_Data_
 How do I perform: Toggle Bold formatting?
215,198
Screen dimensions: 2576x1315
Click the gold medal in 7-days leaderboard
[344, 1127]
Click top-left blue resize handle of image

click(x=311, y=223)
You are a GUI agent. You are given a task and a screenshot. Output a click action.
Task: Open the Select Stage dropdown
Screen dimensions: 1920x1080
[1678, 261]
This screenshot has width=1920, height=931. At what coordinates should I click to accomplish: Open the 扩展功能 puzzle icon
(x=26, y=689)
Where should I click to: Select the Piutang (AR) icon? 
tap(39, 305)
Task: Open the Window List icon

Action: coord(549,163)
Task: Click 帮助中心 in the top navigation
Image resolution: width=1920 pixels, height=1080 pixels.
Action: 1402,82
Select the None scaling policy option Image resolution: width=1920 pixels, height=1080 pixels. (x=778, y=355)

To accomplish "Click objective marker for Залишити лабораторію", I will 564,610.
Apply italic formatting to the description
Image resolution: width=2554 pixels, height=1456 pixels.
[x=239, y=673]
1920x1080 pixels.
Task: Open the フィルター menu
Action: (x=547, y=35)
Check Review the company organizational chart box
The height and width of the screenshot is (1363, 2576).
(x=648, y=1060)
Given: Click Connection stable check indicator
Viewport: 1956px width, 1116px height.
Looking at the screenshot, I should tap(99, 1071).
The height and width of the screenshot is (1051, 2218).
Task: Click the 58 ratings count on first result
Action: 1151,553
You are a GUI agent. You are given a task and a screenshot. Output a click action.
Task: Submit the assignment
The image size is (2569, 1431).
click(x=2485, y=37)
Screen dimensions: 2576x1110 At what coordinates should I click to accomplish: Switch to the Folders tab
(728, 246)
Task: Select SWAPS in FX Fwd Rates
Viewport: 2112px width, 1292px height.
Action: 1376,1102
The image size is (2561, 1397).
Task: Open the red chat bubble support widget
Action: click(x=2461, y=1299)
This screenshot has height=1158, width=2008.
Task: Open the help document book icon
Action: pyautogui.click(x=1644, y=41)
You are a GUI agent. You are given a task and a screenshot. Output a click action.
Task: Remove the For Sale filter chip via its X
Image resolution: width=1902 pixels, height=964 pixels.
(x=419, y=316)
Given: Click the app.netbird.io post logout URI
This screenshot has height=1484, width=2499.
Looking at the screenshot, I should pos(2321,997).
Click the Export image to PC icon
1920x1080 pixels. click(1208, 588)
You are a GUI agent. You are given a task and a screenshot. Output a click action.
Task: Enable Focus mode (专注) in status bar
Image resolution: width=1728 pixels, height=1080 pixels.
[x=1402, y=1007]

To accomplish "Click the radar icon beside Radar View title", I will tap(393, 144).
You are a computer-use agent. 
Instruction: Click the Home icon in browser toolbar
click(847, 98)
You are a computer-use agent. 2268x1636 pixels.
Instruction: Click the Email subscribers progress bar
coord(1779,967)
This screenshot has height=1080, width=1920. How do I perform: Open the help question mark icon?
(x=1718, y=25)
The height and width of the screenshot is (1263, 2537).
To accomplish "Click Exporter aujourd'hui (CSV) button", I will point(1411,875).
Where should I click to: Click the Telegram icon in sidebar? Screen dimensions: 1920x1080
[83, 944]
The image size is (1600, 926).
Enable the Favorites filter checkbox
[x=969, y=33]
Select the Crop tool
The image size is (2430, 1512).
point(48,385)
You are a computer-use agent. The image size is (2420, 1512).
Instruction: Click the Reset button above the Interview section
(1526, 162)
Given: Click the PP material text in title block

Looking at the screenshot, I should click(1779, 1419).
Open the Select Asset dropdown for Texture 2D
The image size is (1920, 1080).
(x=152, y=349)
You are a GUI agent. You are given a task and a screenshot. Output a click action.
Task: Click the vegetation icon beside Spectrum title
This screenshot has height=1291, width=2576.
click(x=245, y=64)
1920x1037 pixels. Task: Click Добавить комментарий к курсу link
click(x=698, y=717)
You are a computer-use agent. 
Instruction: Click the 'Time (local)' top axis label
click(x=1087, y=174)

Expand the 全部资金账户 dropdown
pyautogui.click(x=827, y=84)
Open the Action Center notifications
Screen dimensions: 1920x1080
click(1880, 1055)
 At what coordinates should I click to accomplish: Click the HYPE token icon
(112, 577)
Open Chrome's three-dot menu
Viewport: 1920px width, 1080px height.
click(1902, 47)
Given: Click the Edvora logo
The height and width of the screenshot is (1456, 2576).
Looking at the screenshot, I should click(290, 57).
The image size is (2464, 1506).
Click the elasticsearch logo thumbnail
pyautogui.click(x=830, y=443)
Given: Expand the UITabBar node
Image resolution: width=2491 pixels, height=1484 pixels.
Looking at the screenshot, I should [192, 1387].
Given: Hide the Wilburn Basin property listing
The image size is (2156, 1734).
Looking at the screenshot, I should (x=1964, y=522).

_What you should do_
Identify all lines in the records above with the word "computer".

_Output of the task_
You are a computer-use agent. 
You are a computer-use agent. 2268x1636 pixels.
You are a computer-use agent. The image size is (2420, 1512).
You are a computer-use agent. 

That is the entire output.